*SET OF TASKS*
- A) From the blog post about the writer's mother, return the passage starting at "Last night, stillness." and ending at "one last breath.", copied word for word.
- B) In the blog post about the writer's mother, what are the names of the mother's pets that appear in the picture the writer's dad sent?
- C) Extend the blog post about the writer's mother, picking up after its final sentence.

*PASSAGE TO READ*

────────────────────

Monday, October 28, 2013

A Post I Don't Know How To Write

First Jack-O-Lantern of the season.  A family effort, carved with love.



When I held her hand and tried to feel her energy two days ago, it buzzed in my bones.

Last night, stillness.

My mother is gone.

I was holding her hand, and singing Iris Dement's Let The Mystery Be when she stopped breathing. When I finished that, not ready to let go of that moment, I sang Butch Hancock's If You Were A Bluebird one more time.  When I got to the line "you'd be flying home," she took one last breath.

And then she was gone.

She slipped away peacefully, just as she had wanted.  The struggling sounds she had been making with each breath earlier in the day had quieted when I began to sing.  I'd gone through many songs before I noticed her breaths slowing. As understanding settled in, my phone buzzed in my lap... my dad sent a picture of Mom's beloved critters, Pepper and Jewels. Kelly responded to his text uncharacteristically quickly...all of their presences were had come together in that moment, and I knew this was her moment.  And she took it.

────────────────────

Saved entries
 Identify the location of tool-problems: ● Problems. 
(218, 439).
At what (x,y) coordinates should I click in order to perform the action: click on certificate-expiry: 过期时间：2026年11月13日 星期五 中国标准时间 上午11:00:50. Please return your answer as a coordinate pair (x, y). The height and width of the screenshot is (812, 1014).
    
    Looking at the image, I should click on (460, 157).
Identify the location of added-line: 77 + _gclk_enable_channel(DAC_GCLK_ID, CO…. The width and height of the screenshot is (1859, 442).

────────────────────

*ANSWERS TO THIS EXERCISE*
- A)
Last night, stillness.

My mother is gone.

I was holding her hand, and singing Iris Dement's Let The Mystery Be when she stopped breathing. When I finished that, not ready to let go of that moment, I sang Butch Hancock's If You Were A Bluebird one more time.  When I got to the line "you'd be flying home," she took one last breath.

- B) Pepper and Jewels.

- C)
My friend Liz called just then, too -though I didn't answer for obvious reasons... Liz and I have now unwittingly contacted each other during two births and a death-and not nearly enough in between.

There was a relief in her passing, to be honest.  Relief in the form of devastation.  She had been totally lucid the day before, moreso than she had in a long while, and during that time she made it clear that she was ready.  Then she went to sleep, and if she woke, it wasn't to this plane.  I was scared because she didn't rouse to swallow the pills that would hold her pain at bay.  I was scared because there was a clerical error that meant we had no liquid morphine to ease her suffering.  I was scared because the nurse we called to rectify the situation was harsh and insinuated that she was in pain and would be for days on end. I was scared because I didn't know if mom was trapped, or merely loosening her grip on her physical being.  So while Kelly had dashed to get the medicine to provide her with comfort, I sat with her, and held her, and sang.  I was relieved to see her muscles relax.  I was relieved to see her begin to calm, and I was devastated, and relieved, to see her letting go, escaping the cage her body had become.

The last thing she did before she closed her eyes was to laugh with her oldest friend, her daughters, and to hug each of her grandchildren.

I found this on the living room floor after she had left us.

I cannot begin to describe the deep, primal despair that has taken up residence in my heart.  My brain won't let me touch it yet.  I know it is there, I can feel it, and I know its gonna hit me like a tidal wave and paralyze me...but for now I'm sitting in a clearing, listening to the stillness, trying to breath through the surreality I've landed in before the storm of grief fully hits.